Friday, 27 May 2016

Review: Minette by Melanie Clegg

2013  242 pages (eBook)  Madame Guillotine 

Born in the heart of the English Civil War and smuggled out of England as an infant, Princess Henriette has lived most of her life as an exile in the French Court. The youngest daughter of the unfortunate Charles I, Henriette and the rest of her family wait in hope of their fortunes being restored as she is brought up in the decadent and treacherous court of Louis XIV. A rags-to-riches story, Minette follows Henriette’s early adolescence as she and her family fight to survive.

This was a nice little book – not a sweeping epic, but still very entertaining. Henriette (or Minette to her family) led a very turbulent life from a young age and anyone familiar with her story will know that things were never smooth sailing for her. During her refuge in France she lived pretty poorly due to her family's allowance being scarce, and what money they did have was shared with the other English aristocrats in exile or sent to England for the war effort. She didn’t exactly live the life of luxury accustomed to a seventeenth century princess but her character was charming; she’s sweet and attentive and I found her to be an interesting historical figure. I read this book already knowing about Henriette’s later life so it was fun to see how Clegg dealt with depicting her childhood.
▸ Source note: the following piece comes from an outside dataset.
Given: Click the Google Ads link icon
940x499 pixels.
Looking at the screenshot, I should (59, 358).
Despite her seemingly hectic early years very little seems to happen to Henriette, at least until the final third of the book. Living in exile isn’t the most glamorous of positions to be in and there’s a lot of hearing about thing happening elsewhere - what her brother, the soon to be Charles II, is up to, the battles being fought away from the French court, and what occurred before Henriette was born. I’m not saying it isn’t interesting but there was a limit to what a seventeenth century princess could do and for Henriette it’s lots of parties and lots of waiting.
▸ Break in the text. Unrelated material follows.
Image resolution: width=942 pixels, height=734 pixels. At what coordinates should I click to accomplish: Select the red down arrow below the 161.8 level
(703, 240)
It’s not until Charles II is welcomed back to England that things really start to change for her. Her family finally have money and respect once more so that’s an up, and once that happens people start to take notice of her in a kind of she’s-the-sister-of-a-king-and-we-need-an-alliance sort of way. Henriette’s a pretty sad figure – her life was full of early family deaths and strained relationships so this isn’t the happiest read of your life but it’s still very good fictional portrayal of an unconventional historical princess.

Clegg is apparently working on a second novel about Henriette which will probably pick up where this story left off so I’ll be sure to check that out when it’s published. 

Overall rating: 3 stars

Thursday, 19 May 2016

Review: The Mountain Story by Lori Lansens

2016  320 pages  Simon and Schuster

Wolf Truly comes from a broken home. The tragic death of his mother and the incompetence of his father leave Wolf longing for escape. Seeking adventure, Wolf often hikes up the mountain near his home along with his friend, Byrd – but after Byrd’s untimely death Wolf decides to hike up the mountain one last time to jump to his own death. However, after meeting three fellow hikers – Bridget, Nola, and Vonn – he finds himself stranded in the desolate wilderness of the mountain, leaving the four of them to fight for survival. One of them will not make it back alive.

This is my first Lori Lansens novel and I’m glad to say that I was rather impressed by her writing. The Mountain Story is raw and gritty and as someone who enjoys hiking, I was able to appreciate just how frightening it would be to be lost in such an unforgiving wilderness. It was interesting to see how the teenage Wolf felt connected with the mountain and how he viewed its natural beauty as an opportunity to escape his neglectful home life. While he intends to climb up the mountain one last time in order to end his life peacefully, this final journey inspires Wolf to keep living as his life becomes intertwined with these three women who must now fight for survival with him.

Told from the adult Wolf’s perspective as he writes a letter to his teenage son explaining his mountain experience, the story gradually reveals secrets and neglected memories from Wolf’s past. After initially getting off to a slow start the story builds up considerable tension, leaving you trying to work out who won’t survive the ordeal and how the lives of these characters all connect. As I said, the story is gritty and at times I felt quite emotional as I read how Wolf, Bridget, Nola, and Vonn fought desperately for their lives. This is ultimately a novel about human survival – the desperate longing to keep living. Whilst Wolf is stranded with his fellow hikers he too begins to fight for his life despite his initial intentions, which makes for a very touching read.

The emotional and psychological turmoil of these characters are all different. It was interesting to see how I could guess how each of them would react to a situation and I mean this in the best way possible. Due to the character development I knew the strengths and weaknesses of each of them, which made the characters realistic and ultimately, believable. Its Wolf’s story but Bridget, Nola, and Vonn each have their own to tell and I liked how it focused on their struggles as well as Wolf’s.

This is an engaging and clever read that wonderfully explores the fierceness of human nature as it fights against the brutality of nature itself. The ending was especially rewarding and not one I was expecting which overall led to a charming result.